*** DATA ***

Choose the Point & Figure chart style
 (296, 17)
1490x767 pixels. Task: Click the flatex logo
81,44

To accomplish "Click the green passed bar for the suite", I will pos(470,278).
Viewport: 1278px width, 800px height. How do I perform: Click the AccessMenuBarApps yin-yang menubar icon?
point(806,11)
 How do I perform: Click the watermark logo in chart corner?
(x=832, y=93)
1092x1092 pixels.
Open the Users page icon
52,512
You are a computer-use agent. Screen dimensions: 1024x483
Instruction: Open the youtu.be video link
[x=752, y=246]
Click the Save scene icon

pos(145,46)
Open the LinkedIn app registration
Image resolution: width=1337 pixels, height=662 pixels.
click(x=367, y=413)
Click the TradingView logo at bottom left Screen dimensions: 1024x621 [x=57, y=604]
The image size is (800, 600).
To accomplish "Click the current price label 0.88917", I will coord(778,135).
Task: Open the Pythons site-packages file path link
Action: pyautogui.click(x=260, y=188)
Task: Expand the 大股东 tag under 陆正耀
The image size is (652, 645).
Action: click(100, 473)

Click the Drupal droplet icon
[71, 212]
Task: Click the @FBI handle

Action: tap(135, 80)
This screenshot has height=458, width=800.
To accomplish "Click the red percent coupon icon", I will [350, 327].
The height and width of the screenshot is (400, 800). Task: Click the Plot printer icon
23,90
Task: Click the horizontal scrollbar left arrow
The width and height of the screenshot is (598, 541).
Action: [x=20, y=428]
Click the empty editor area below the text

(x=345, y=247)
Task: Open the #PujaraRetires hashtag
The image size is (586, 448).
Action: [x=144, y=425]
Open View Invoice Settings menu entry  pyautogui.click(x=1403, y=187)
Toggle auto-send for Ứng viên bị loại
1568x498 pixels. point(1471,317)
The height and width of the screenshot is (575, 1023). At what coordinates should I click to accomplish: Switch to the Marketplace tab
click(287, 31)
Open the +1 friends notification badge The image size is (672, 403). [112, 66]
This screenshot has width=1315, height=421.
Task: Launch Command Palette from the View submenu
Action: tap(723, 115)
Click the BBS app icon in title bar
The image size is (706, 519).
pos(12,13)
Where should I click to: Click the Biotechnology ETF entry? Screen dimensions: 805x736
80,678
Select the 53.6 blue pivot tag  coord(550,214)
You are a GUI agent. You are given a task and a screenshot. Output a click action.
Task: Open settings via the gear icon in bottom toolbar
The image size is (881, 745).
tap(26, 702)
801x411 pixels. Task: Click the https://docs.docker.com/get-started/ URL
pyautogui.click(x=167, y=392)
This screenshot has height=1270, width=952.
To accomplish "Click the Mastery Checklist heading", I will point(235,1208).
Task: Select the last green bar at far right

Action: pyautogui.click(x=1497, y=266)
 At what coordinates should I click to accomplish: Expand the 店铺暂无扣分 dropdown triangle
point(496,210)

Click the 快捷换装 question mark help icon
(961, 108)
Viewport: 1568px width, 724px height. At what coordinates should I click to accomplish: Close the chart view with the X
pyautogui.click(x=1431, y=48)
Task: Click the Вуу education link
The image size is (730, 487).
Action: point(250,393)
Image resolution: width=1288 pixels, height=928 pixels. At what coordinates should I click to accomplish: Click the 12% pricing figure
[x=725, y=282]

*** End of DATA ***

- [WHAT YOU ARE ASKED TO DO]
Extract all of the data above without altering anything.

- [RESULT OF THIS TASK]
Choose the Point & Figure chart style
 (296, 17)
1490x767 pixels. Task: Click the flatex logo
81,44

To accomplish "Click the green passed bar for the suite", I will pos(470,278).
Viewport: 1278px width, 800px height. How do I perform: Click the AccessMenuBarApps yin-yang menubar icon?
point(806,11)
 How do I perform: Click the watermark logo in chart corner?
(x=832, y=93)
1092x1092 pixels.
Open the Users page icon
52,512
You are a computer-use agent. Screen dimensions: 1024x483
Instruction: Open the youtu.be video link
[x=752, y=246]
Click the Save scene icon

pos(145,46)
Open the LinkedIn app registration
Image resolution: width=1337 pixels, height=662 pixels.
click(x=367, y=413)
Click the TradingView logo at bottom left Screen dimensions: 1024x621 [x=57, y=604]
The image size is (800, 600).
To accomplish "Click the current price label 0.88917", I will coord(778,135).
Task: Open the Pythons site-packages file path link
Action: pyautogui.click(x=260, y=188)
Task: Expand the 大股东 tag under 陆正耀
The image size is (652, 645).
Action: click(100, 473)

Click the Drupal droplet icon
[71, 212]
Task: Click the @FBI handle

Action: tap(135, 80)
This screenshot has height=458, width=800.
To accomplish "Click the red percent coupon icon", I will [350, 327].
The height and width of the screenshot is (400, 800). Task: Click the Plot printer icon
23,90
Task: Click the horizontal scrollbar left arrow
The width and height of the screenshot is (598, 541).
Action: [x=20, y=428]
Click the empty editor area below the text

(x=345, y=247)
Task: Open the #PujaraRetires hashtag
The image size is (586, 448).
Action: [x=144, y=425]
Open View Invoice Settings menu entry  pyautogui.click(x=1403, y=187)
Toggle auto-send for Ứng viên bị loại
1568x498 pixels. point(1471,317)
The height and width of the screenshot is (575, 1023). At what coordinates should I click to accomplish: Switch to the Marketplace tab
click(287, 31)
Open the +1 friends notification badge The image size is (672, 403). [112, 66]
This screenshot has width=1315, height=421.
Task: Launch Command Palette from the View submenu
Action: tap(723, 115)
Click the BBS app icon in title bar
The image size is (706, 519).
pos(12,13)
Where should I click to: Click the Biotechnology ETF entry? Screen dimensions: 805x736
80,678
Select the 53.6 blue pivot tag  coord(550,214)
You are a GUI agent. You are given a task and a screenshot. Output a click action.
Task: Open settings via the gear icon in bottom toolbar
The image size is (881, 745).
tap(26, 702)
801x411 pixels. Task: Click the https://docs.docker.com/get-started/ URL
pyautogui.click(x=167, y=392)
This screenshot has height=1270, width=952.
To accomplish "Click the Mastery Checklist heading", I will point(235,1208).
Task: Select the last green bar at far right

Action: pyautogui.click(x=1497, y=266)
 At what coordinates should I click to accomplish: Expand the 店铺暂无扣分 dropdown triangle
point(496,210)

Click the 快捷换装 question mark help icon
(961, 108)
Viewport: 1568px width, 724px height. At what coordinates should I click to accomplish: Close the chart view with the X
pyautogui.click(x=1431, y=48)
Task: Click the Вуу education link
The image size is (730, 487).
Action: point(250,393)
Image resolution: width=1288 pixels, height=928 pixels. At what coordinates should I click to accomplish: Click the 12% pricing figure
[x=725, y=282]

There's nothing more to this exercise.